+++ Information given +++

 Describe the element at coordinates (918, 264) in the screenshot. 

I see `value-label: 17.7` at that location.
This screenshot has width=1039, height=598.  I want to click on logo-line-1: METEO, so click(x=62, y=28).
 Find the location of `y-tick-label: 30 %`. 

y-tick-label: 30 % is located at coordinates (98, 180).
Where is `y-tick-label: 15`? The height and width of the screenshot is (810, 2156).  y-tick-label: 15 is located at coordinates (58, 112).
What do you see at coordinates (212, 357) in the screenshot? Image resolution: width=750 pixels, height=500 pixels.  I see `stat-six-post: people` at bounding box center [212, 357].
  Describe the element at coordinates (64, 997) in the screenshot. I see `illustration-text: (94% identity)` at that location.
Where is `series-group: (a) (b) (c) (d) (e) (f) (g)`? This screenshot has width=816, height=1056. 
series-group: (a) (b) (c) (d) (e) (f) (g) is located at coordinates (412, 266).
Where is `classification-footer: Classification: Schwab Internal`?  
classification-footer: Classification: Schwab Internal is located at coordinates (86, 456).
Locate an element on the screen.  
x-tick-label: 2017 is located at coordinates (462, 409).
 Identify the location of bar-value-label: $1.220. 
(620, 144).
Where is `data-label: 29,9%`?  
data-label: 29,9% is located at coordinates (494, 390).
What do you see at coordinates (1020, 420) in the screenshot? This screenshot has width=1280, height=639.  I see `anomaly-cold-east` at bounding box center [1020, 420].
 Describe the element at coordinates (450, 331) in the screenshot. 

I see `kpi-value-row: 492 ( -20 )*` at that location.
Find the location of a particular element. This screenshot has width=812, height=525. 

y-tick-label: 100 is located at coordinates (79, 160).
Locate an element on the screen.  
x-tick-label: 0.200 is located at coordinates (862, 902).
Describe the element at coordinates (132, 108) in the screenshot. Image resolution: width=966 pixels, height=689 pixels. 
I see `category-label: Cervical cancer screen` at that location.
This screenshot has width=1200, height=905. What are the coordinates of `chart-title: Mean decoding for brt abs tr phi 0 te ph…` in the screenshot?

+++

Problem statement: Rewrite the entries from the start through the line containing "coordinates (58, 112).", replacing "screenshot" with "image" and leaving all else unchanged.

Reply:
 Describe the element at coordinates (918, 264) in the image. 

I see `value-label: 17.7` at that location.
This image has width=1039, height=598.  I want to click on logo-line-1: METEO, so click(x=62, y=28).
 Find the location of `y-tick-label: 30 %`. 

y-tick-label: 30 % is located at coordinates (98, 180).
Where is `y-tick-label: 15`? The height and width of the image is (810, 2156).  y-tick-label: 15 is located at coordinates (58, 112).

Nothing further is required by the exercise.